I think you're searching for something that cannot and should not be done by a word processor. If you really want to be a writer, you will have to learn the difference between a comma and a semi-colon; much like any other profession, you need to become expert with your tools before you can produce beautiful things. In your case, the 'tool' is the English language. (Yes, this sounds rather pretentious, but that doesn't make it untrue.)
 
Pages because it doesn't get in my way. Lots of things are just unwieldy to do in Word. Compatibility is good. While documents written in Word are not always shown correctly in Pages, Pages -> Word exporting seems to do a near-perfect job.
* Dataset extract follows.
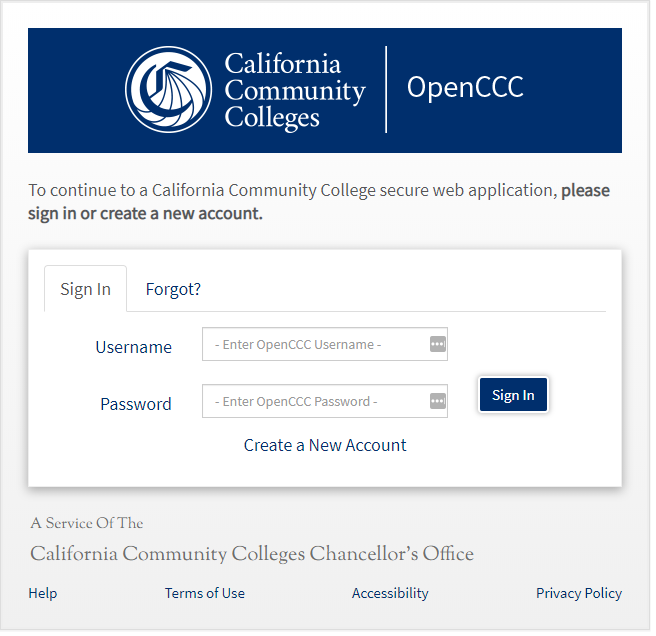Image resolution: width=656 pixels, height=636 pixels.
Task: Click the Username field label
Action: (x=134, y=347)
The only things I've found a bit half-baked in Pages are style editing, lack of custom numbered bullets and image captioning. I hope that whenever iWork '10 arrives it will fix these little things.
 
Actually, I have both MSO for Mac and Pages. I got MSO for Mac first when I switched 2 yrs ago from PCs to MBP mainly because this was what I was used to using. Last year I got Pages. I use Keynote exclusively for all of my lectures/presentations. I use Excel for all of my spreadsheets and use both Word and Pages about equally for documents. At little schizo, but it works for me.:D
 
I would much rather use iWork, but my parents got me Office 2007 for Mac instead, so I'll stick with that for a while until I want to update it.
 
I currently use NeoOffice, which is the best of the non-MSOffice suites for OSX IMO. I still have MS Office 2004 on my MBP but only ever use it when NeoOffice does not have the necessary compatibility since 2004 runs in Rosetta and is therefore a bit slow. I occasionally need VBA support in Excel which is why I've never upgraded my MSOffice up to 2008, but for the few times I do need that Excel 2004 meets my needs (albeit slowly).

When Office 2011 arrives in a couple of months I will most likely return to being an MS user full time.
 
iWork works. Not a single problem since switching from Office for PC where I had random files get infected and quarantined for no reason. Now I have no issues and it works how I need it.
 
OP, the grammar checker in Pages might be worse than the one in Word, but the one in Word is terrible as well. Not only does it miss things that should be marked, but it also marks things that are proper. In my opinion, it is a feature that should never be relied on regardless of what word processor you are using.
 
I would much rather use iWork, but my parents got me Office 2010 for Mac instead, so I'll stick with that for a while until I want to update it.

How did your your parents get MS Word 2010? MS Office 2010 is Windows only, MS Office 2011 is Mac, but it is still in beta (which is closed to public).